» Given records:
--------------------

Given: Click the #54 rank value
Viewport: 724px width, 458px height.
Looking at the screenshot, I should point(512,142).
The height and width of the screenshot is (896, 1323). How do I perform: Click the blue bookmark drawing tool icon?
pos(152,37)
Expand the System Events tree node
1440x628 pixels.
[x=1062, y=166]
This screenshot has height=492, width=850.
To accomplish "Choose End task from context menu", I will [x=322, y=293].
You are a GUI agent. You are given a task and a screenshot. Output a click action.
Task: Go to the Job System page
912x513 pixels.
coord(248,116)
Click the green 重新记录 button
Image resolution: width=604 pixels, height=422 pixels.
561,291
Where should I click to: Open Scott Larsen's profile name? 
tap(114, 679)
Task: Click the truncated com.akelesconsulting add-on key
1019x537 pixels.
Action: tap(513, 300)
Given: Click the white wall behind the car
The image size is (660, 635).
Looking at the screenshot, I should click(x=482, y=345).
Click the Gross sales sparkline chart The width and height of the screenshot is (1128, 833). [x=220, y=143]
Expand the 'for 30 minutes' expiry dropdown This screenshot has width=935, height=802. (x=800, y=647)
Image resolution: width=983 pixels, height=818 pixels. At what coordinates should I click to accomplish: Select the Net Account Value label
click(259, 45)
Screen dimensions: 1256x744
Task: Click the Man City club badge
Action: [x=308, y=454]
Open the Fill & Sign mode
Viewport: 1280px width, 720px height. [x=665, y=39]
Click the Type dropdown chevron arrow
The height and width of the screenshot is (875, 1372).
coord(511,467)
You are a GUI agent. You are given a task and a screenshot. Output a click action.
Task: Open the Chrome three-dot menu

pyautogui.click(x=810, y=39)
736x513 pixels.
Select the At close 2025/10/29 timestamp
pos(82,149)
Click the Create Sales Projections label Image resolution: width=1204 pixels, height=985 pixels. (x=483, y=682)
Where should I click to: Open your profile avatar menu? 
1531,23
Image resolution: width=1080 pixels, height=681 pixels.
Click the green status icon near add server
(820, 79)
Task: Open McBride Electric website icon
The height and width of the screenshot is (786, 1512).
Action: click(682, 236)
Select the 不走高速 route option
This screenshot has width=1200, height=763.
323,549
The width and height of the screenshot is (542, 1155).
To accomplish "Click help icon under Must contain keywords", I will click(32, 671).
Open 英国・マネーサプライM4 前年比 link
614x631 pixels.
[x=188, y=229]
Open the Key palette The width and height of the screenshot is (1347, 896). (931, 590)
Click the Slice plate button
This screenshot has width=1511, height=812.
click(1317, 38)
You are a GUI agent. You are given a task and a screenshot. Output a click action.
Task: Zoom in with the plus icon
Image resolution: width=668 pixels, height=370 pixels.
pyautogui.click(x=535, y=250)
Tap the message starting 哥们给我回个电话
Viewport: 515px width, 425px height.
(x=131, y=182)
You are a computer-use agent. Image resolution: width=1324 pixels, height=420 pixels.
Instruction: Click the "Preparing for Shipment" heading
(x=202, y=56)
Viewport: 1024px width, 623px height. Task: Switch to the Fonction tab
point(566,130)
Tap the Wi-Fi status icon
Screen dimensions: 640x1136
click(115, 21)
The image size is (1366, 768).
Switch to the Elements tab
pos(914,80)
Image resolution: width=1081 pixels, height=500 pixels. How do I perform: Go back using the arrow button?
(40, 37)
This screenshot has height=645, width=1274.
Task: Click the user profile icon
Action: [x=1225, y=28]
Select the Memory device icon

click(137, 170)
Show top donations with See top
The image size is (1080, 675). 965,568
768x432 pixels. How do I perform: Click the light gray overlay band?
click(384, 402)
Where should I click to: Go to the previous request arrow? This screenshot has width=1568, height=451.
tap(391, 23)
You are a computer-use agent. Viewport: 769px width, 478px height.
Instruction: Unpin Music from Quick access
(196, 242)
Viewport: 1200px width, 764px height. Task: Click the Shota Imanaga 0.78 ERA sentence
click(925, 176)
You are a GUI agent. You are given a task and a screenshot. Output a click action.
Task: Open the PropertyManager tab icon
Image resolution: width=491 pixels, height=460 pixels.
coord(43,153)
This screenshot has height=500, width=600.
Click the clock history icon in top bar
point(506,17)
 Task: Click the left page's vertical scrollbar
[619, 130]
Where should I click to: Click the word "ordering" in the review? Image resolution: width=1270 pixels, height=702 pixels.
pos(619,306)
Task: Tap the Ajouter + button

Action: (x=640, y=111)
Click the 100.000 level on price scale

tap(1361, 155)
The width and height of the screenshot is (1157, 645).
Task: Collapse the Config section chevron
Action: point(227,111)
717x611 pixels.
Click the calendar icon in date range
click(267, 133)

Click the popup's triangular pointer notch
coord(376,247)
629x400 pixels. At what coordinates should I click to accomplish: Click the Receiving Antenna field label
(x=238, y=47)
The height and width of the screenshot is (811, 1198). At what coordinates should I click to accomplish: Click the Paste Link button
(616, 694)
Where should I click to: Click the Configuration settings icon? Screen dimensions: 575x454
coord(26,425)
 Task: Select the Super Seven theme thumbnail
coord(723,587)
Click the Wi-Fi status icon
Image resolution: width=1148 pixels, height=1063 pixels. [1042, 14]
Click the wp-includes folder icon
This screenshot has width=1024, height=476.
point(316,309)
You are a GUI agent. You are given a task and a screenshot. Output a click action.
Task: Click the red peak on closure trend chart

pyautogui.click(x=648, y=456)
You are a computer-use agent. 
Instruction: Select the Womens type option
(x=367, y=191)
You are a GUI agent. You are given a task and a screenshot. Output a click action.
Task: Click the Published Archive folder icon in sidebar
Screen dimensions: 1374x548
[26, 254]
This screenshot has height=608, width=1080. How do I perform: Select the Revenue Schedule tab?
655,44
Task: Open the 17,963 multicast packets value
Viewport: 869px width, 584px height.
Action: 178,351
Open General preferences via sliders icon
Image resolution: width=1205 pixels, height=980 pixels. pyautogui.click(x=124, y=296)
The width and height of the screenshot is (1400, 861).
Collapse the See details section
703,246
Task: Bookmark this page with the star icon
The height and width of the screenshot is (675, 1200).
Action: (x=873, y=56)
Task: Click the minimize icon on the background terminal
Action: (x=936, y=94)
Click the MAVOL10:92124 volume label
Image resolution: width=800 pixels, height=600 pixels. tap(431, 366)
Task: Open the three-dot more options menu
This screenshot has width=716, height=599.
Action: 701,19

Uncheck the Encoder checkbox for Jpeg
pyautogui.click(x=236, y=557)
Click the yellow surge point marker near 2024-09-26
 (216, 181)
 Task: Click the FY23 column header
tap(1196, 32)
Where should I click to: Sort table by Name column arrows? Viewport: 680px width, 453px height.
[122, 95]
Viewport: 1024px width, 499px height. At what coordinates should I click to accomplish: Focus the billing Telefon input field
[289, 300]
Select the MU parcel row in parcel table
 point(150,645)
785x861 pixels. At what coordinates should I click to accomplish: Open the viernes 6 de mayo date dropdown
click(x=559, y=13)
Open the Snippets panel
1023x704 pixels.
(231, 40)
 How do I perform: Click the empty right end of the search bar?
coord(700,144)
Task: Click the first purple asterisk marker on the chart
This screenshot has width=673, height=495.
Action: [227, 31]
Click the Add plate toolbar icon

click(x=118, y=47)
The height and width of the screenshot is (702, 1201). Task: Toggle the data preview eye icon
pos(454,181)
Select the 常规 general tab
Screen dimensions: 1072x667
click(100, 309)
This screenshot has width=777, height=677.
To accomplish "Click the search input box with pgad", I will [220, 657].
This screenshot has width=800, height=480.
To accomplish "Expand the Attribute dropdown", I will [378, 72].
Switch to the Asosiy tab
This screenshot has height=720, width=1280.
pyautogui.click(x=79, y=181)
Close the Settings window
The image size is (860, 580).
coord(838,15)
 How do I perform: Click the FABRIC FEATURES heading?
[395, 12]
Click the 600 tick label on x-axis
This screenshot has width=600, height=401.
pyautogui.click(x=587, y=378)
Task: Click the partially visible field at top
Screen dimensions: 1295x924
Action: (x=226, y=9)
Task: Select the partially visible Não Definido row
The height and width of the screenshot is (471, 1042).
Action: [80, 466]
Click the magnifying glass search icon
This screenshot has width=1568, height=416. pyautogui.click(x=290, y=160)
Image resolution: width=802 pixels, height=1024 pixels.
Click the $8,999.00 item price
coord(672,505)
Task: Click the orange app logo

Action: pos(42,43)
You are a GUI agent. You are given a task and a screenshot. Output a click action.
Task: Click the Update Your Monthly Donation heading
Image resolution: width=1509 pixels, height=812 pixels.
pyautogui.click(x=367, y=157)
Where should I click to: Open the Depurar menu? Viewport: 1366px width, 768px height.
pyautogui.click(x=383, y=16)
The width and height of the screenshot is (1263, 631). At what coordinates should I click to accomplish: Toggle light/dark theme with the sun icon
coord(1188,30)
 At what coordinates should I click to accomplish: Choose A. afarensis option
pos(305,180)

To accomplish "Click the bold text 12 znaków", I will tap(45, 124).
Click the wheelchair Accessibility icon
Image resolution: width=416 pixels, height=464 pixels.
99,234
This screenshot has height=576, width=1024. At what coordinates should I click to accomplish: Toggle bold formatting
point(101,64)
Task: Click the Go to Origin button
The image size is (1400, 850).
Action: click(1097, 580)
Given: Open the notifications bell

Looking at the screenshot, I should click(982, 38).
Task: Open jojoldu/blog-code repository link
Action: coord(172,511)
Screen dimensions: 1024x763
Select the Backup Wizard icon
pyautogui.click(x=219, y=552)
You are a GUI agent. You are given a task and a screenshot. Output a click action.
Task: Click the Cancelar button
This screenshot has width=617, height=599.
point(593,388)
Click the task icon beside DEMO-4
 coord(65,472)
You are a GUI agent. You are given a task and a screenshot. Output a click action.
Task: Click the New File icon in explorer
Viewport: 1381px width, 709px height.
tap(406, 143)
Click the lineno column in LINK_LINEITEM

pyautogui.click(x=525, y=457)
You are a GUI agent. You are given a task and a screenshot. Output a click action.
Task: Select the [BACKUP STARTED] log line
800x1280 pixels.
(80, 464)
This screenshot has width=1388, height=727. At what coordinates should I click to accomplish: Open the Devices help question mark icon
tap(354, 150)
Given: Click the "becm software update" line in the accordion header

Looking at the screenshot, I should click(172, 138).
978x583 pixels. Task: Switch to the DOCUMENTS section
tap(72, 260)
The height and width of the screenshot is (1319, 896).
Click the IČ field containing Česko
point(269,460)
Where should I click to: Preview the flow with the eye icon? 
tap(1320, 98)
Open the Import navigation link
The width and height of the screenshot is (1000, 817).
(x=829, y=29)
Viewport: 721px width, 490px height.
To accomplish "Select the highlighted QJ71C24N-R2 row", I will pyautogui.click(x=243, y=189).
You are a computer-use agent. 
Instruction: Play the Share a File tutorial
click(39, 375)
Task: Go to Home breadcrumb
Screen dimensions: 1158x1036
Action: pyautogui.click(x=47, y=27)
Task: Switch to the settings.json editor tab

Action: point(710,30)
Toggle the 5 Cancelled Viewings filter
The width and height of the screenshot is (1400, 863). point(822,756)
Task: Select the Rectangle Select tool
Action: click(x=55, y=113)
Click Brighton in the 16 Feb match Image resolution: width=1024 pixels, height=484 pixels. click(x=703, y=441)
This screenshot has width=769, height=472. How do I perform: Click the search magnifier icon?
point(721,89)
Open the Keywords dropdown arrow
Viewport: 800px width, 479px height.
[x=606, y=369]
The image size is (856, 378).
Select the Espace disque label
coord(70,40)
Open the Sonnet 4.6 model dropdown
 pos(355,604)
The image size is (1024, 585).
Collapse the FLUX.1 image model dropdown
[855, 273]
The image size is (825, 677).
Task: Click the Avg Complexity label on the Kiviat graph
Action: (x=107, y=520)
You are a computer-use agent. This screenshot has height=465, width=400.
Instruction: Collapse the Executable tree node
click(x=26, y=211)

--------------------

» Goal: Quote the lines between the one containing "Task: Open the three-dot more options menu" and the one containing "point(150,645)", both included, exactly as they appear.

» Result:
Task: Open the three-dot more options menu
This screenshot has width=716, height=599.
Action: 701,19

Uncheck the Encoder checkbox for Jpeg
pyautogui.click(x=236, y=557)
Click the yellow surge point marker near 2024-09-26
 (216, 181)
 Task: Click the FY23 column header
tap(1196, 32)
Where should I click to: Sort table by Name column arrows? Viewport: 680px width, 453px height.
[122, 95]
Viewport: 1024px width, 499px height. At what coordinates should I click to accomplish: Focus the billing Telefon input field
[289, 300]
Select the MU parcel row in parcel table
 point(150,645)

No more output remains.